Pictures aside, reproduce exactly and only the lines below, starting at the one containing "How do I perform: Select" and ending at the last line.

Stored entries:
○ ○ ○ ○ ○ ○ ○
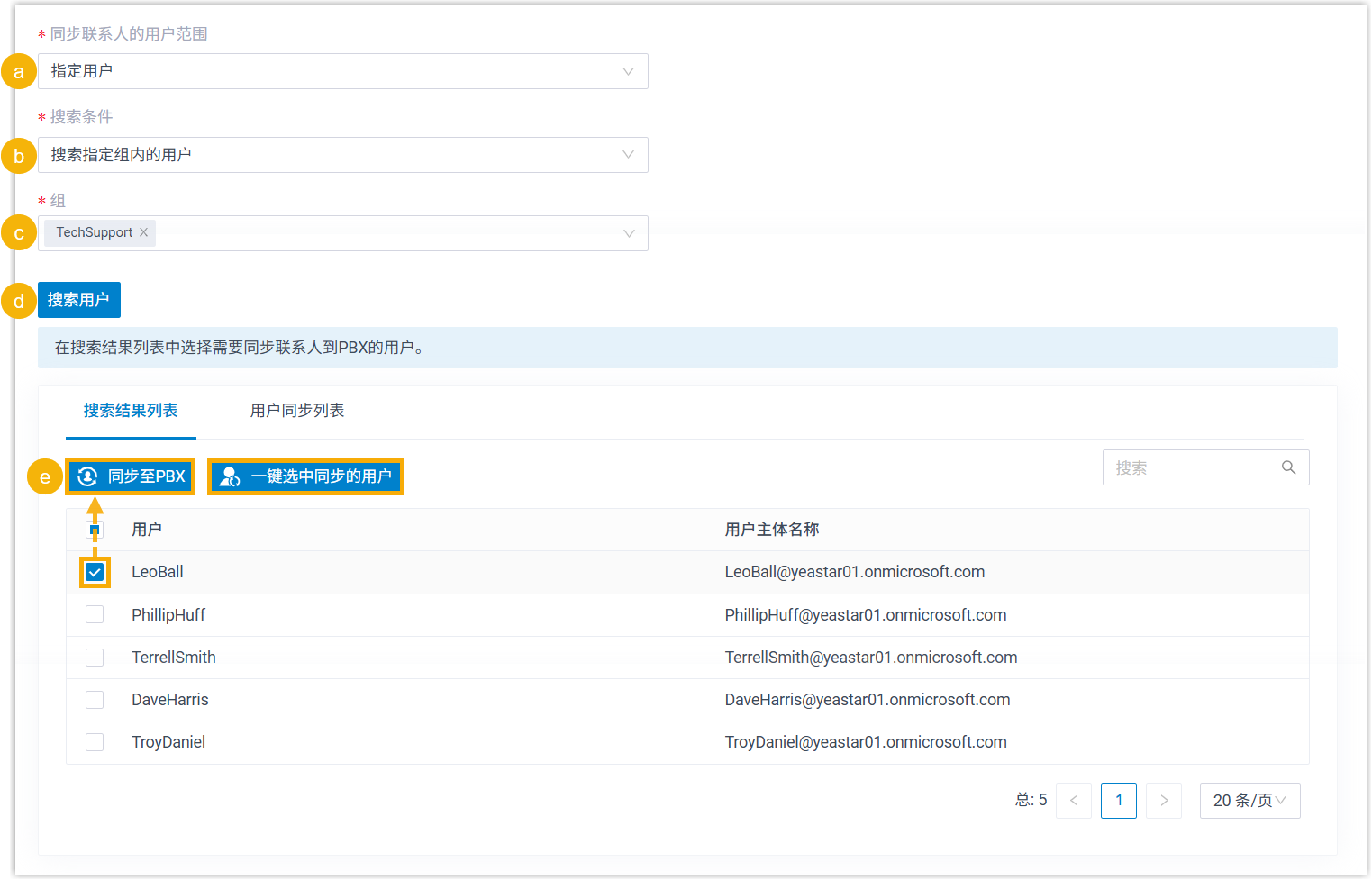Remove the TechSupport tag with X icon
The height and width of the screenshot is (880, 1372).
[x=143, y=232]
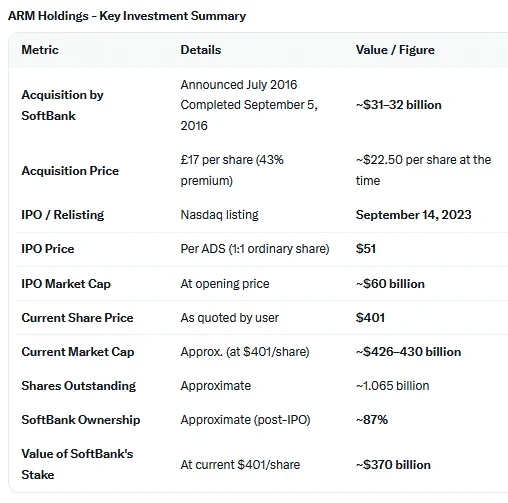Click the ARM Holdings Key Investment Summary title
This screenshot has width=508, height=503.
[127, 16]
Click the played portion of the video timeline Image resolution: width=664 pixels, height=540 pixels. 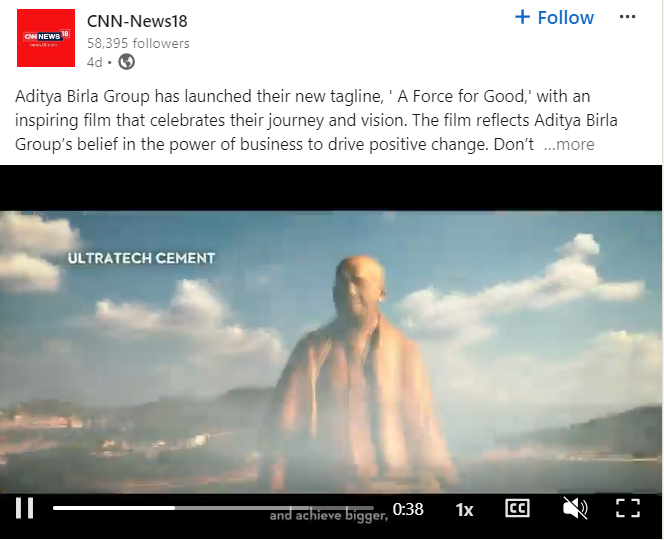tap(114, 507)
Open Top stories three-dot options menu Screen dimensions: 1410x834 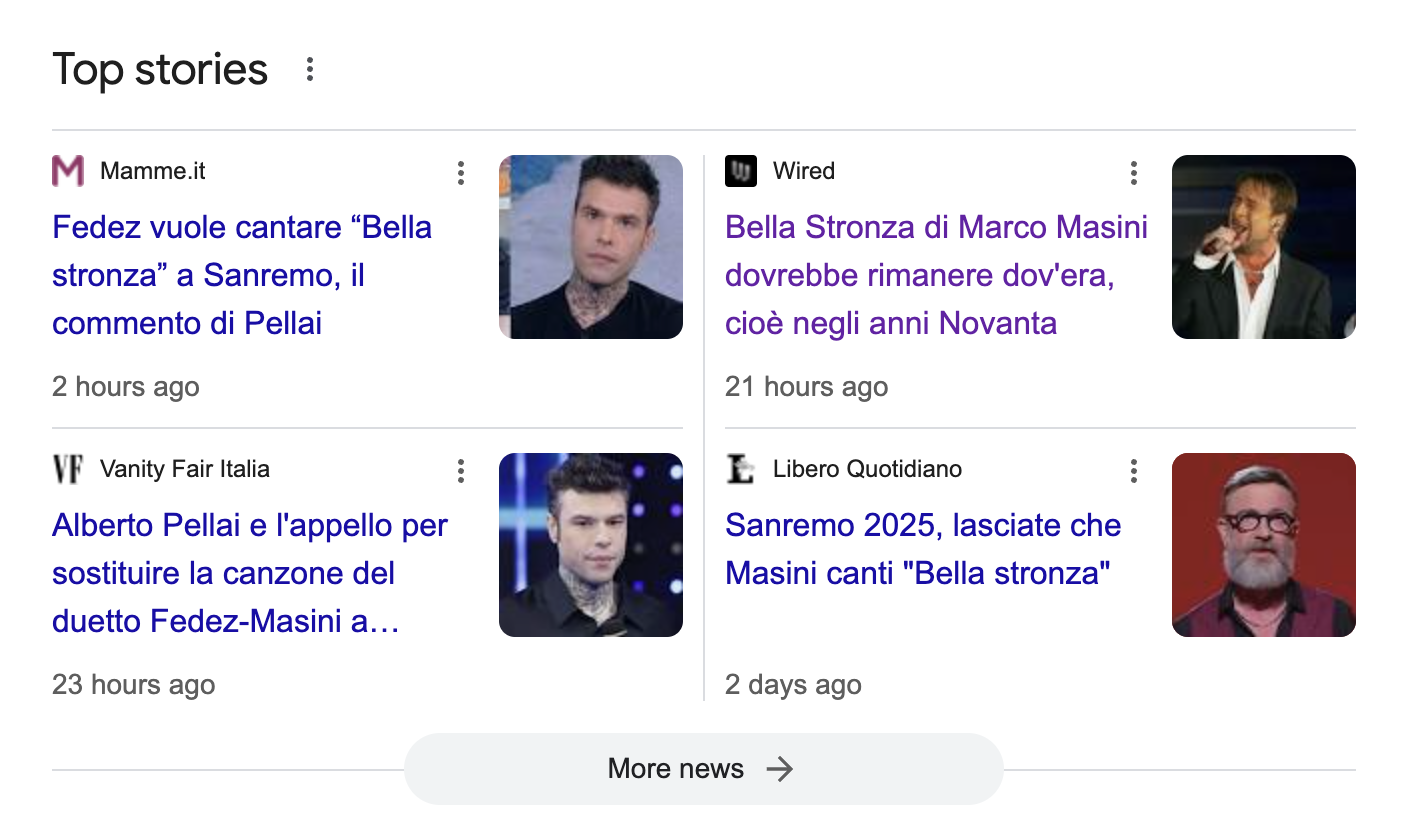(310, 69)
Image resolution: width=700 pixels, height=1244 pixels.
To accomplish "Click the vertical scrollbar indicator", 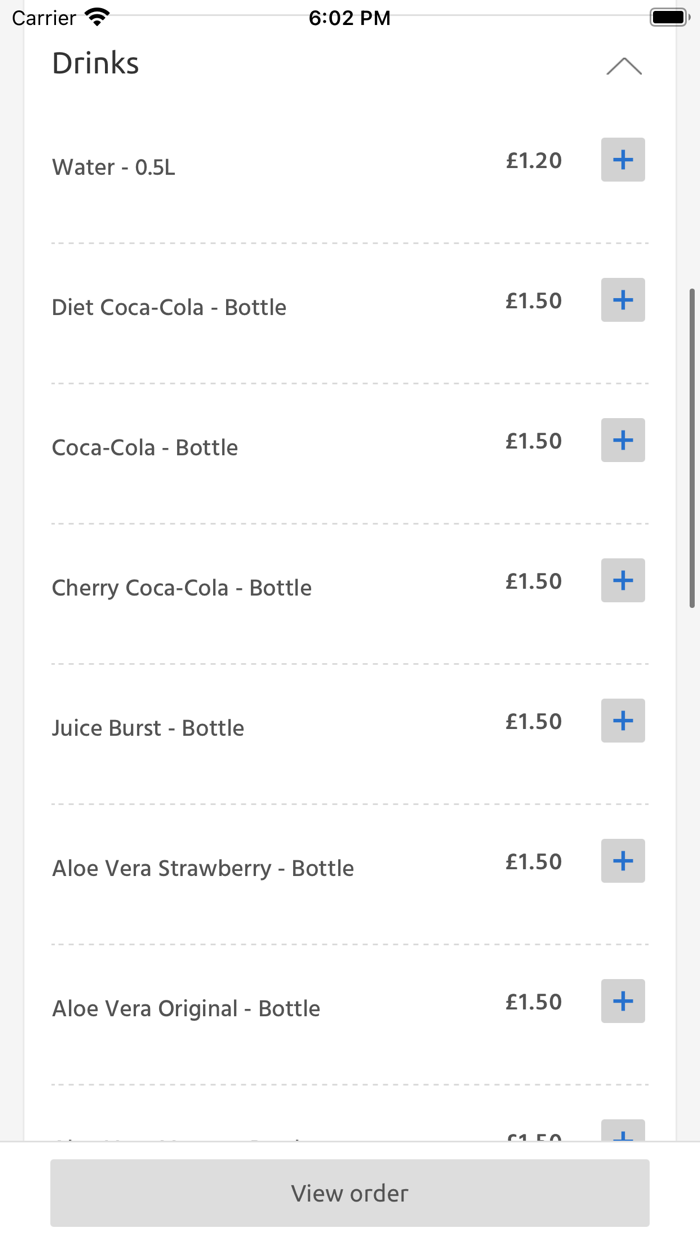I will point(692,448).
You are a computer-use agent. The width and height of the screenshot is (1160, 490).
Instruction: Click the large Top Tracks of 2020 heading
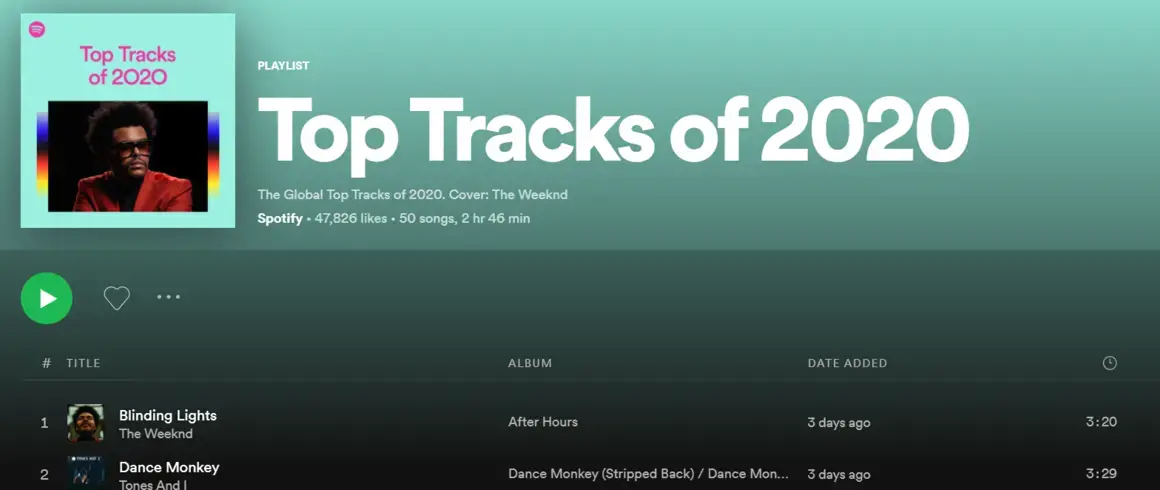tap(612, 132)
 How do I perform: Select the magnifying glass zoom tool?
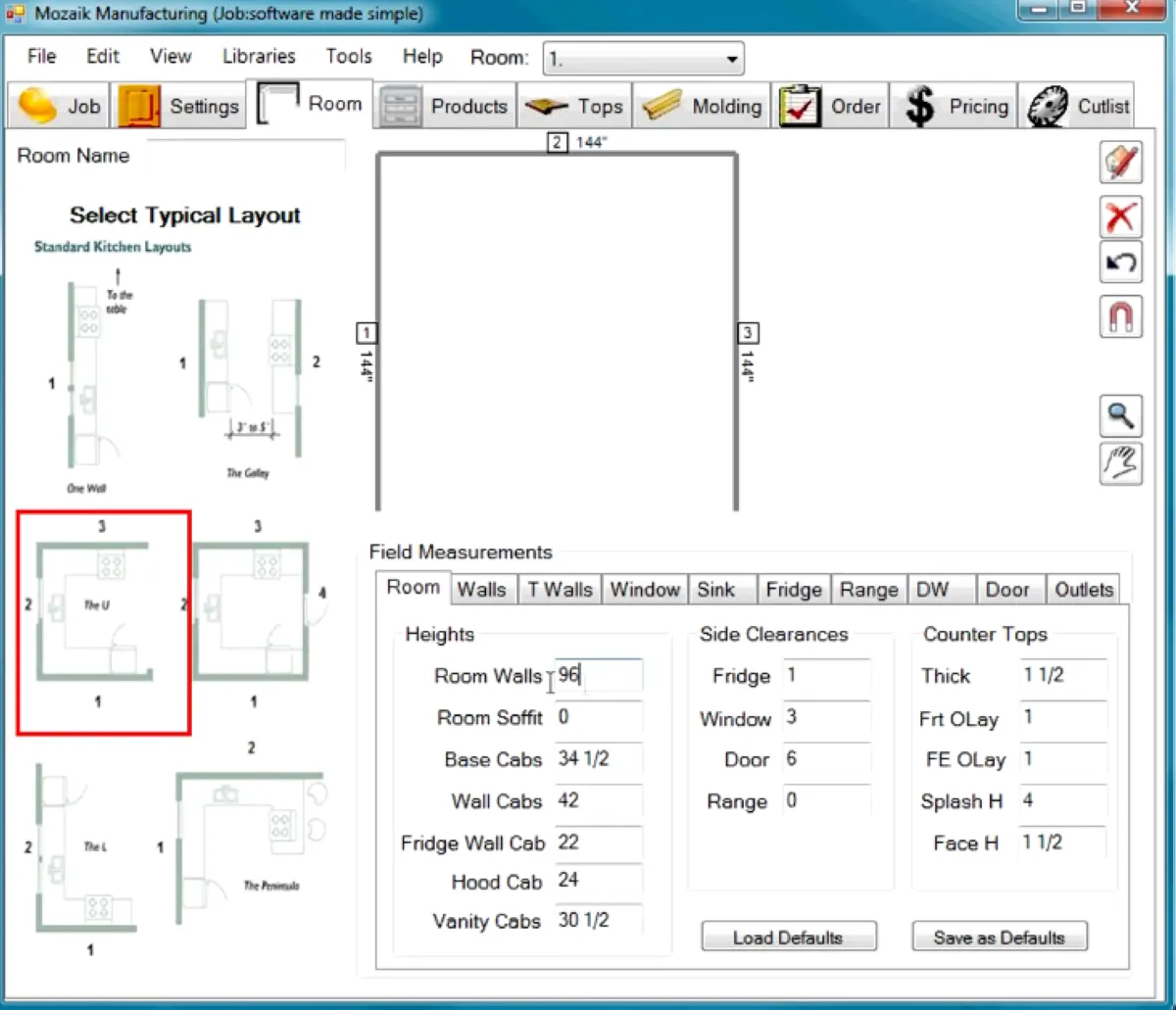coord(1120,416)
○ ○ ○ ○ ○ ○ ○
Reply:
 How do I perform: Select the magnifying glass zoom tool?
coord(1120,416)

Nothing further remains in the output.